▸ **Work request**: Leave the pictures aside and copy all the data exactly.

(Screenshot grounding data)
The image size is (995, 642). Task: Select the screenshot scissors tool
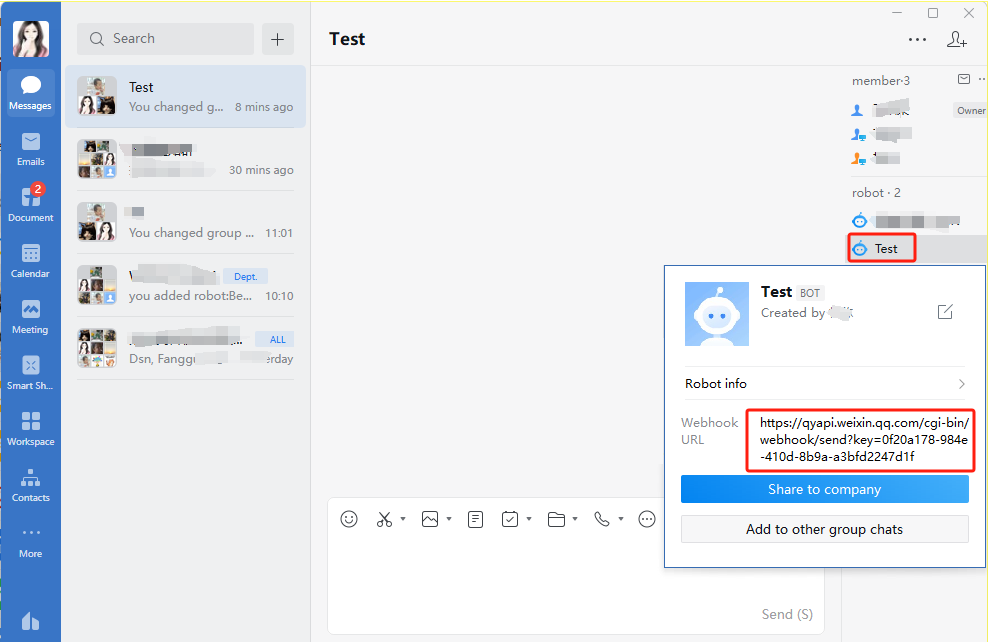click(x=384, y=518)
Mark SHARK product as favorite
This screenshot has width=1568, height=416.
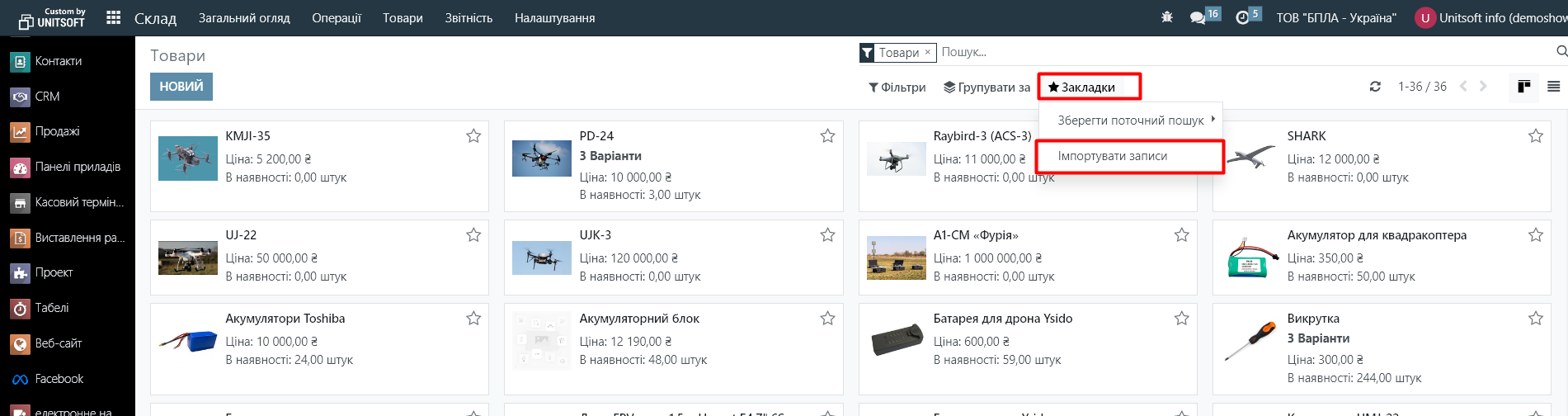(x=1535, y=136)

▸ **Exercise output**:
The image size is (995, 642). Task: Select the screenshot scissors tool
click(x=384, y=518)
Mark SHARK product as favorite
This screenshot has width=1568, height=416.
(x=1535, y=136)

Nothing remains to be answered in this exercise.